» TO DO
For the listing below, output exactly the lines from the line with "You are a GUI" up to and including the line with "Fundas (109, 649)", and no other lines.

» THE RECORDS
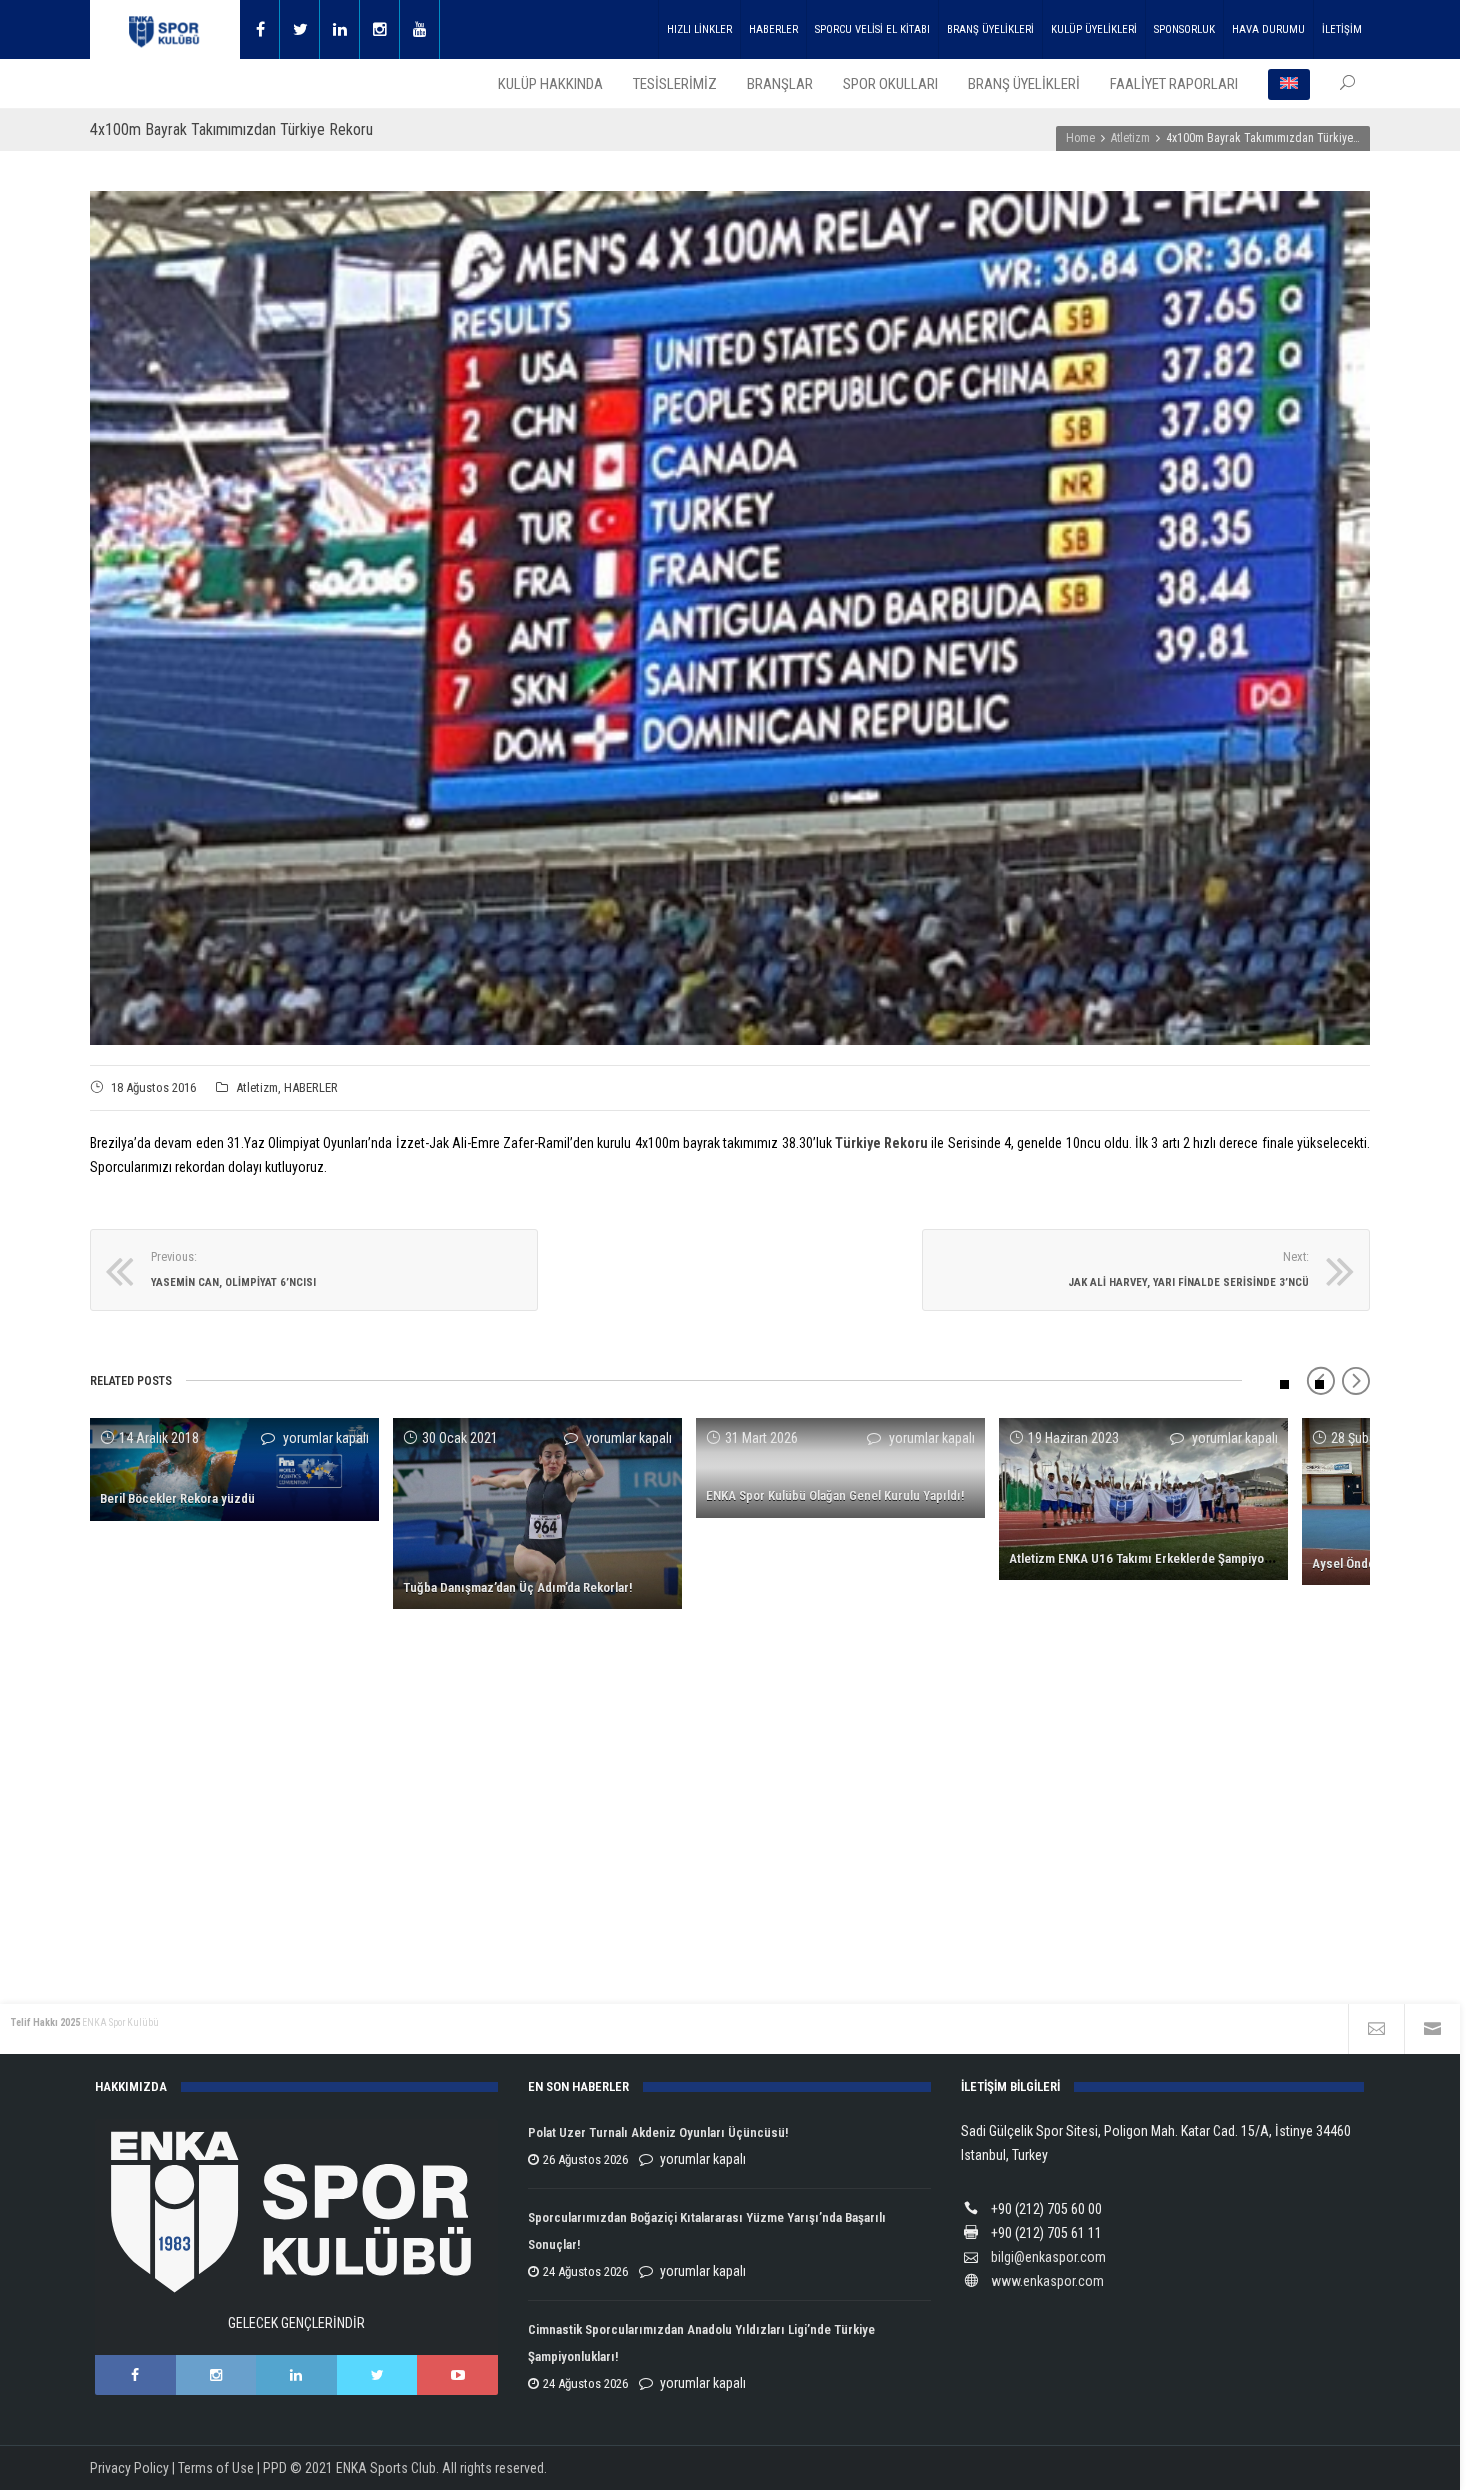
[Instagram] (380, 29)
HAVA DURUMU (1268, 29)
...
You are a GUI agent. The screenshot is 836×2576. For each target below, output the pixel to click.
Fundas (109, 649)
==
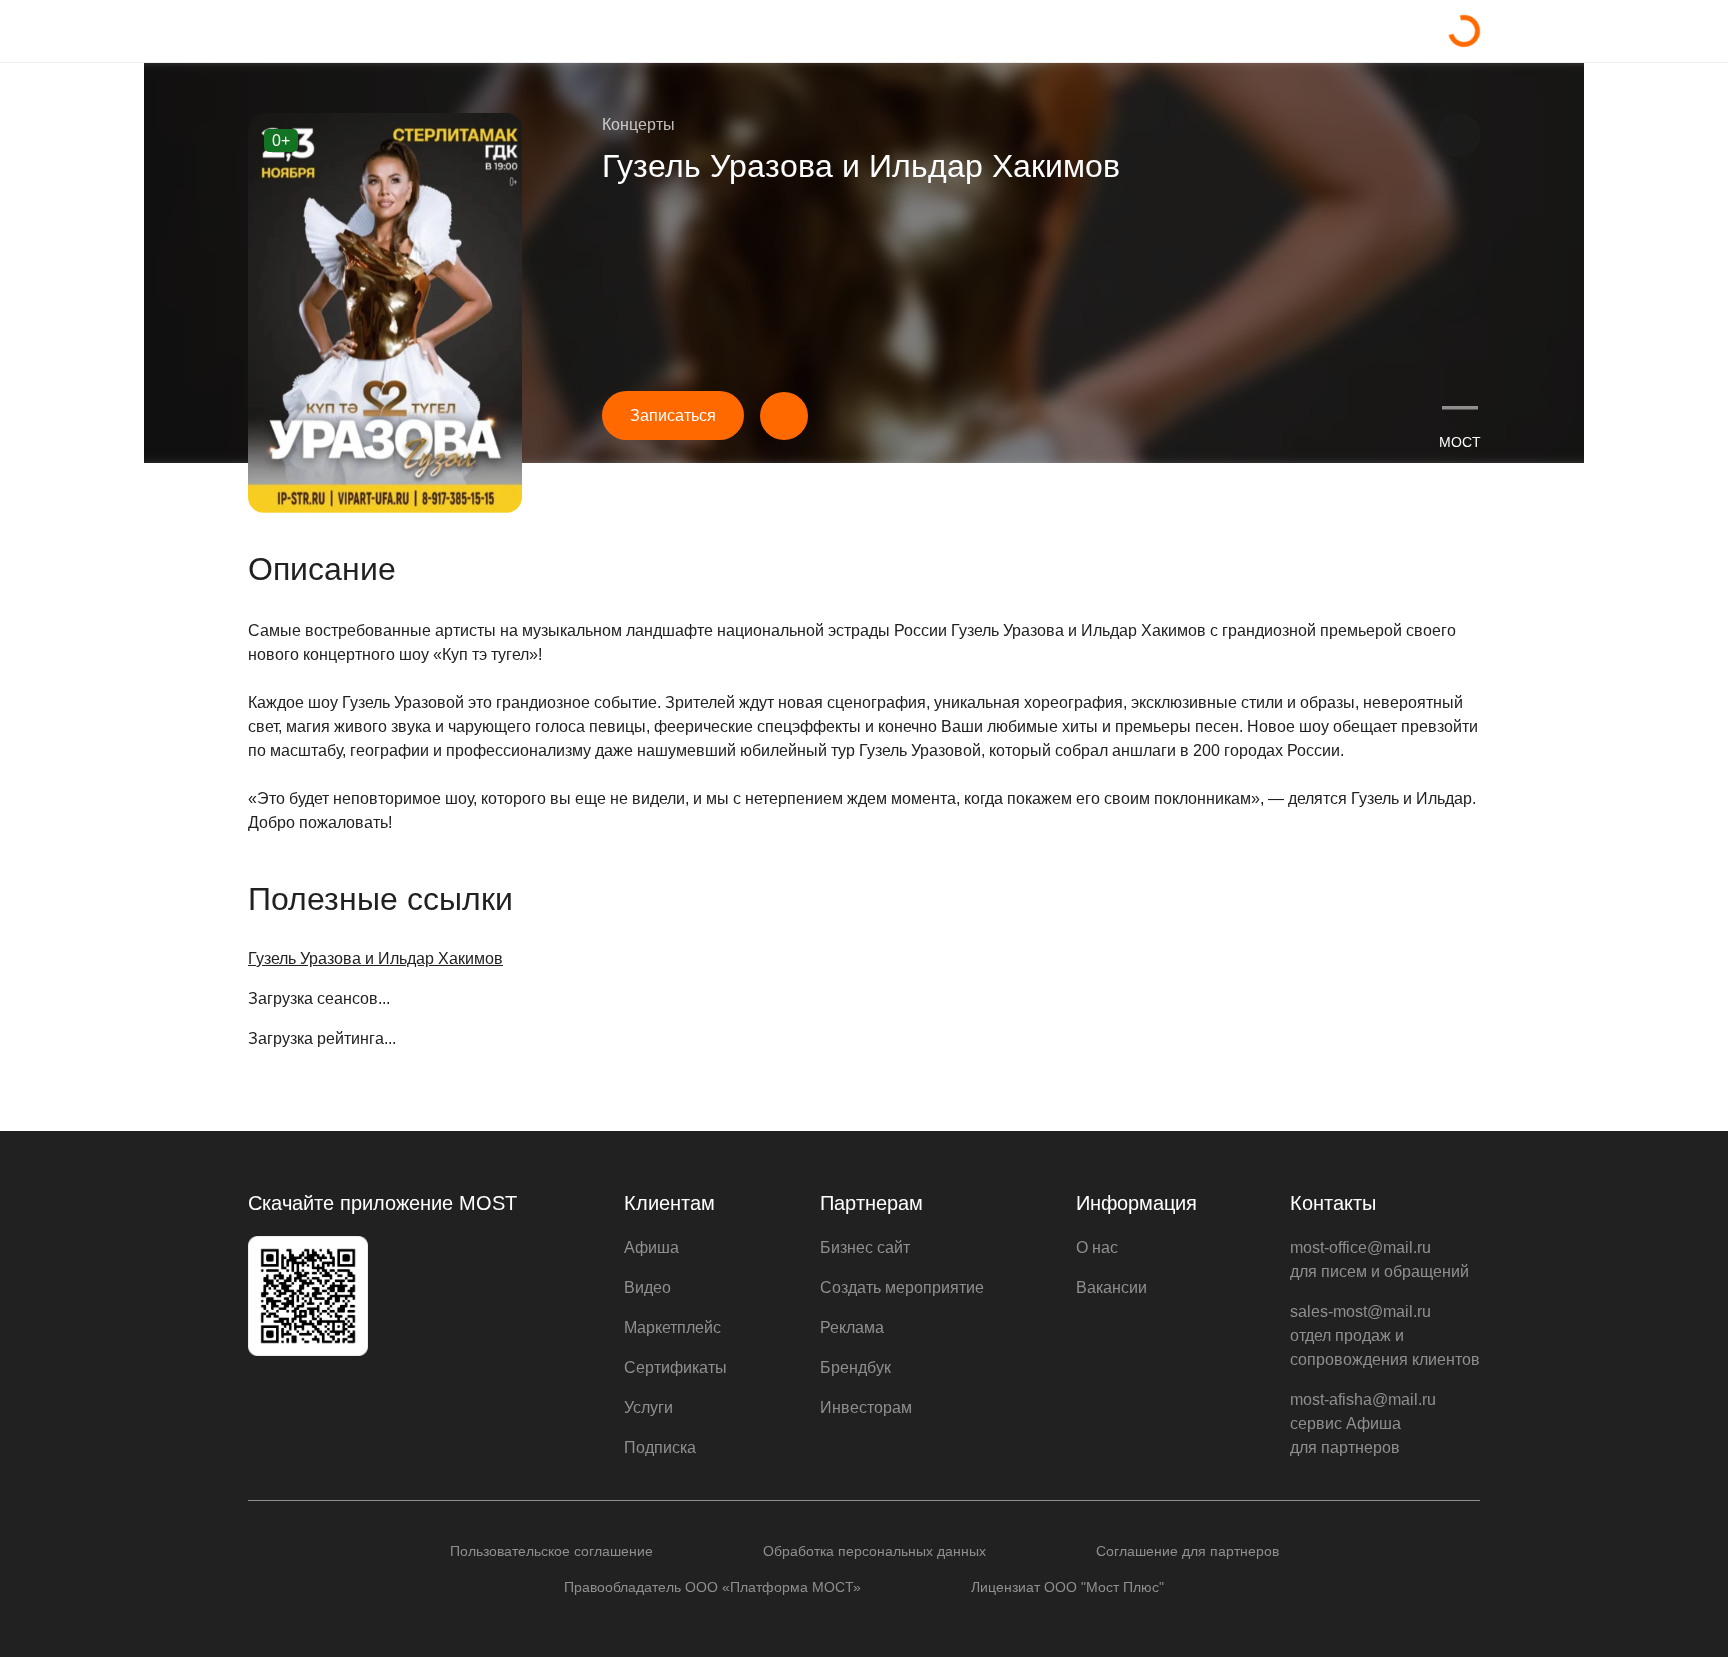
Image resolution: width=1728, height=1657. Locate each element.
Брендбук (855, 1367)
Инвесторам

» SOLUTION
You are a GUI agent. The screenshot is 836×2576. For each target below, output the pixel to click.
Fundas (109, 649)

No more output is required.